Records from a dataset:
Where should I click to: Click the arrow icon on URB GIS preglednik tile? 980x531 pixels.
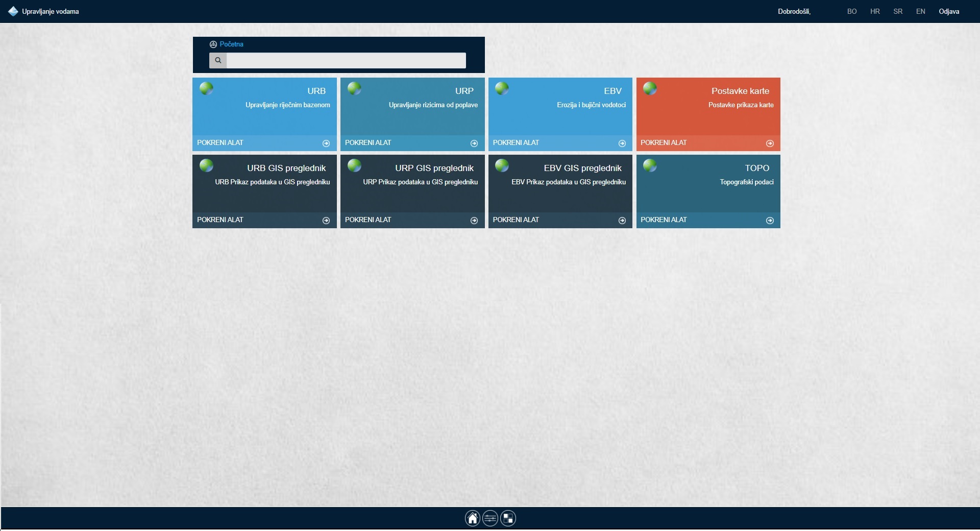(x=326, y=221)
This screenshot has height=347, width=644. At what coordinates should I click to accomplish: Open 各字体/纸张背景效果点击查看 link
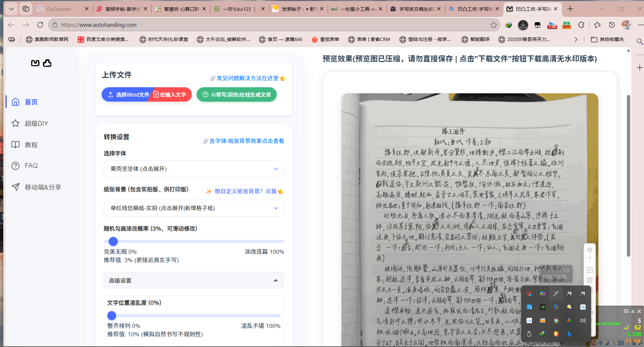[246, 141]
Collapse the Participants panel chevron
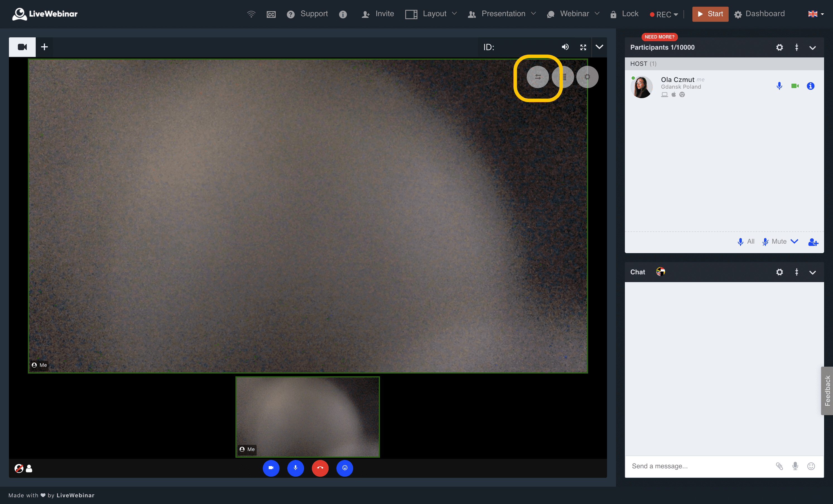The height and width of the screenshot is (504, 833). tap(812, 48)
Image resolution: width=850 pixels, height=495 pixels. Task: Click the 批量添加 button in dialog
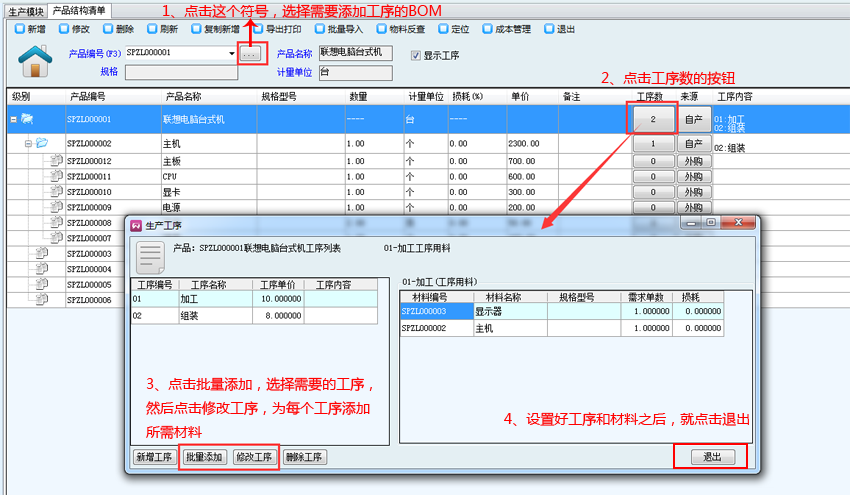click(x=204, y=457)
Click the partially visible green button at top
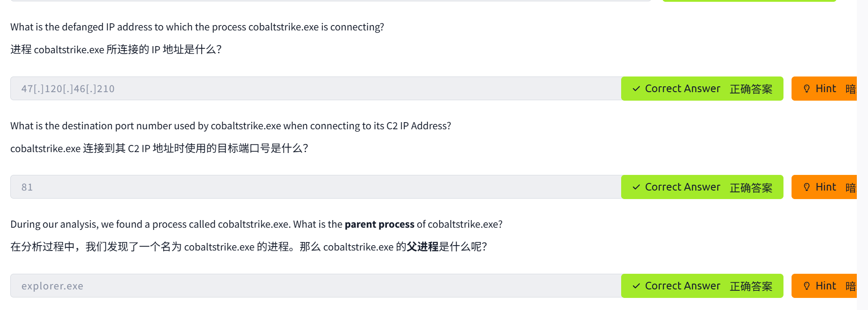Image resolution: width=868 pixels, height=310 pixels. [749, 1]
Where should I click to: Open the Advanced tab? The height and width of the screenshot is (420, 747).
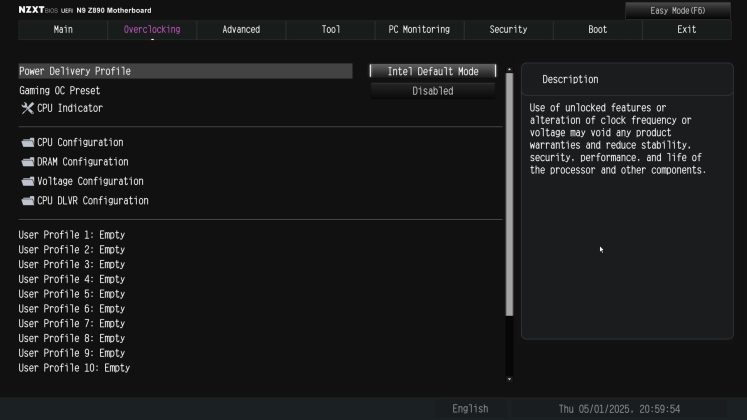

# Required task
Format the lines of all the items above as a numbered list, dropping any blank lines. Leave the pictures out of the answer.

# Correct output
1. Where should I click to: Click the arrow icon on URB GIS preglednik tile? 980x531 pixels.
2. (x=326, y=221)
3. This screenshot has height=347, width=644. At what coordinates should I click to accomplish: Open 各字体/纸张背景效果点击查看 link
4. [246, 141]
5. Collapse the Participants panel chevron
6. The height and width of the screenshot is (504, 833). tap(812, 48)
7. Image resolution: width=850 pixels, height=495 pixels. Task: Click the 批量添加 button in dialog
8. click(x=204, y=457)
9. Click the partially visible green button at top
10. Image resolution: width=868 pixels, height=310 pixels. [749, 1]
11. Where should I click to: Open the Advanced tab? The height and width of the screenshot is (420, 747).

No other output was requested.